Al centro della vicenda c’erano i verbali su una inesistente loggia resi da Amara tra dicembre 2019 e gennaio 2020 nell’ambito dell’indagine milanese sul cosiddetto falso complotto Eni. Verbali consegnati a Davigo nell’aprile successivo dal pm di Milano Paolo Storari (assolto in via definitiva) per autotutelarsi di fronte, a suo dire, ad una presunta inerzia dei vertici del suo ufficio. I giudici d’appello spiegano che “non è compito di questa Corte comprendere la ragione” per cui Davigo abbia agito in quel modo, anche perché il movente per il reato di rivelazione è “irrilevante“.
davigo-sentenza-appello-1La sentenza, nel confermare la pronuncia di condanna del primo grado, ha rigettato l’appello di Davigo richiamandosi a noti arresti del giudice di legittimità (su tutti: Cass. pen., Sez. VI, Sent., (data ud. 17/04/2018) 23/07/2018, n. 34928) e alla natura (di pericolo) del delitto contestato. Piercamillo Davigo, con l’avvocato Davide Steccanella, ha annunciato che presenterà ricorso in Cassazione contro la condanna.

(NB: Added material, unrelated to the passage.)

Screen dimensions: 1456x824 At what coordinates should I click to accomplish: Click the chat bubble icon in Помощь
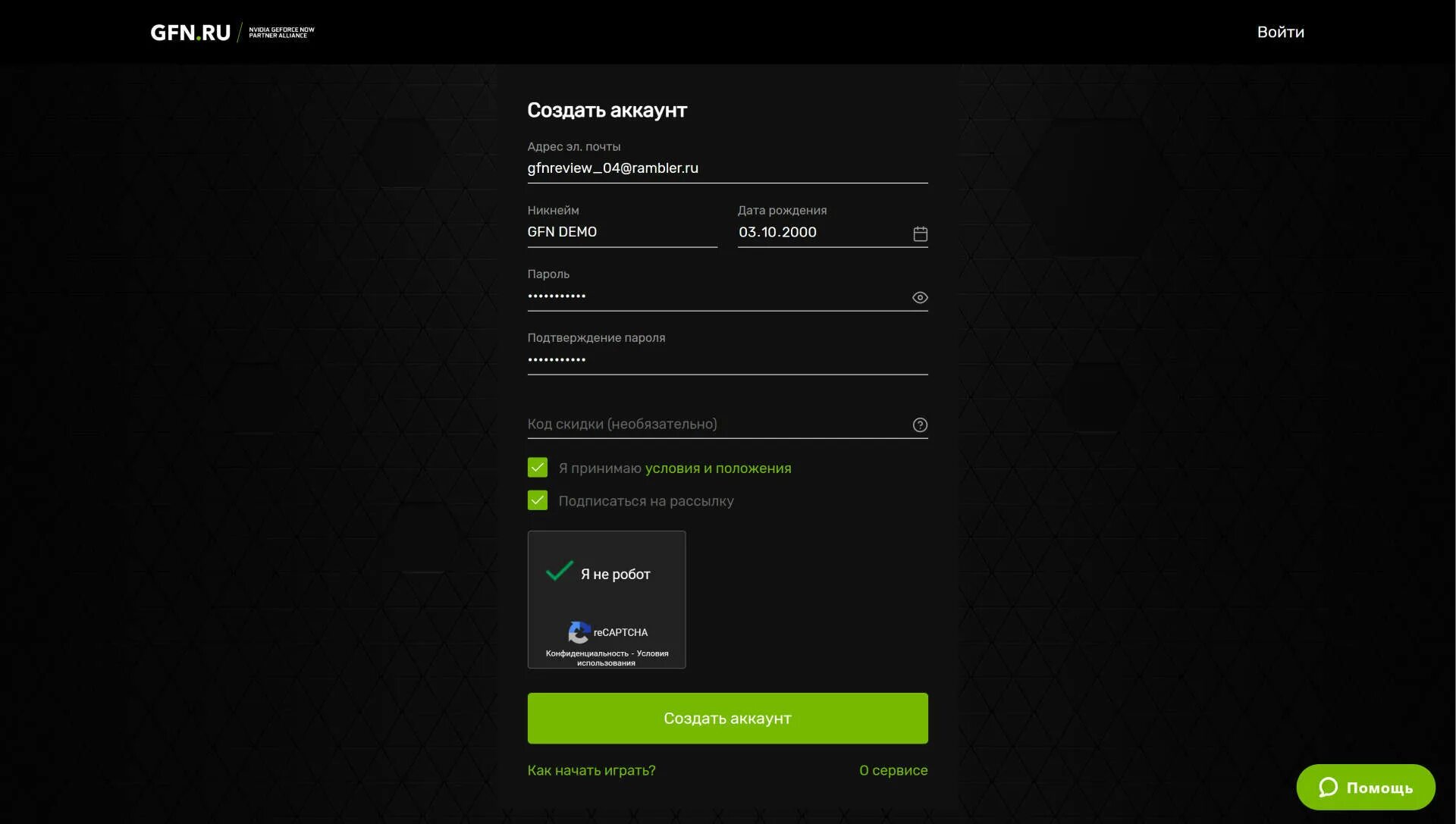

Sulla prima questione la sentenza affronta le critiche dell’appellante, il quale ritiene post factum non punibile la condotta dell’extraneus, essendosi il delitto (già) consumato al momento della (prima) rivelazione da parte dell‘intraneus. L’appellante Davigo , poi, osserva come non sia indifferente alla posizione dell’extraneus l’assoluzione dell’intraneus per mancanza dell’elemento soggettivo.